ワーキングホリデービザでスペインの南の方に住んでいます。

お洒落

 

クロと外にお出かけすることは、滅多にない。

 

そもそもクロがインドア派なこと、今日本への渡航に向けて節約中であることから外食の機会はゼロに近い。

 

一方、私は世界一周を試みたこともあり(コロナで中断したが)、アクティブな人間だと思われることが多い。

実際、旅行は好きだ。

 

しかし、何より極端な人間なのだ。

外に出るなら、いっそ国境をまたいで。

近場に出かけるくらいなら、いっそ出かけない方がいいかも。

そんな感じなのである。

どこかへ旅行に行くのなら、いっそ他のところにも足を運ぼう。

極端さとめんどくさがりが重なって、外出すらひとまとめにしたがるところがある。

 

まあ、つまるところ、ここ最近はあまり遠出をしていない。

とはいえ、ずっと家にこもってばかりいるとなんだかそわそわしてくるので、なんだかんだ家を出る機会は作っているのだが。

 

長々と言い訳がましい御宅を並べて何を言いたかったのかというと。

 

ちょっと買い物に行く、ということすらあえて行事に見立てておめかししよう、という思考に至ったのである。
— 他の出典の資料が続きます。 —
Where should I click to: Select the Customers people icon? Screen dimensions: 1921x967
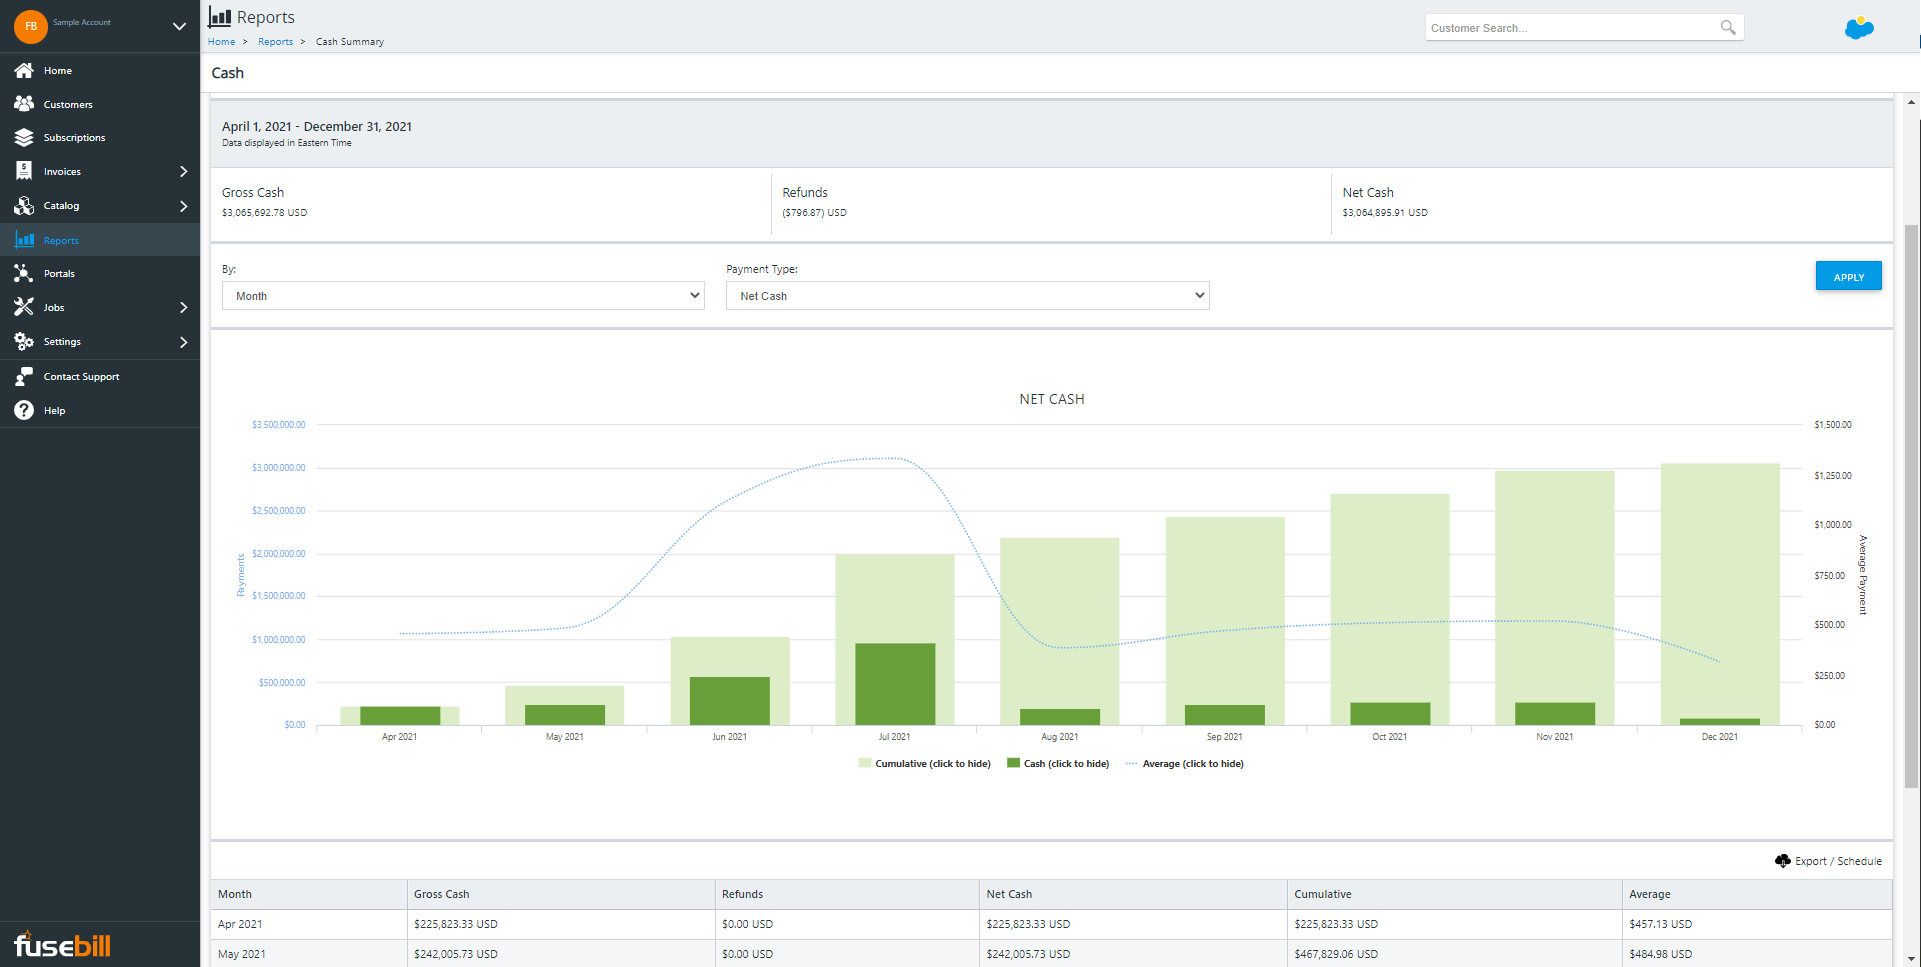pyautogui.click(x=24, y=104)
めんどくさがりな私はスペインのラフさにかまけて、すっぴんでも外を歩ける肝っ玉を手に入れている。

ただ、体裁のためではなく、自分のテンションを上げるためにおめかしをしたい時だってある。

 

そんなわけで、私は特に予定もないけれどおめかしをした。

 

マスカラを塗ったのなんていつぶりだろうか。

念には念を押して大量に持ってきてしまった化粧品たち。

荷物になるので、使い切りたいのに出番がなくずっと眠っていた子たち。

お待たせ。

 

よし。

ひとしきり完成して鏡に映る自分を見ると。

不思議だ。

化粧をすると、気持ちが引き締まる。

何もしていない自分より明らかに強くなった自信のせいだろうか。

鏡に映る自分も無意識に口角を上げる。

しばらくしっかりと化粧をしていなかったので、珍しさからか余計にテンションが上がる。

 

一ヶ月くらい前に買ったのに一回もまだ着ていないピンクのスウェットに手を通す。

カラフルな服は無条件にテンションを上げてくれる。

 

すっかり満足のいく仕上がりになった私は、これみよがしにクロに見せつけに行く。

 

「可愛い!」

質問ではなく、意見の押し付けである。

 

クロは少し驚いたような顔をして、

「どこ行くの?すごく綺麗だけど。」

と言う。

 

おめかしをして自意識過剰モードに入った私には、お洒落をして他の男に会いに行く心配をしているように見えないでもない。

 

しかし、行き先は特に決めていなかった。

でもせっかくおしゃれしたし、スーパーだけじゃもったいないな。

とりあえず、溜まったゴミを捨てに行かないといけないことだけは決定事項だけれど。

 

「ゴミ捨てに行く。」

「そんなおしゃれして?」

「うん。可愛いよな!」

 

まあ、ゴミ捨てついでにお散歩でもしよう。

 

綺麗だと言われて上機嫌になった私は、今までで一番気分良くゴミ捨てに出かけた。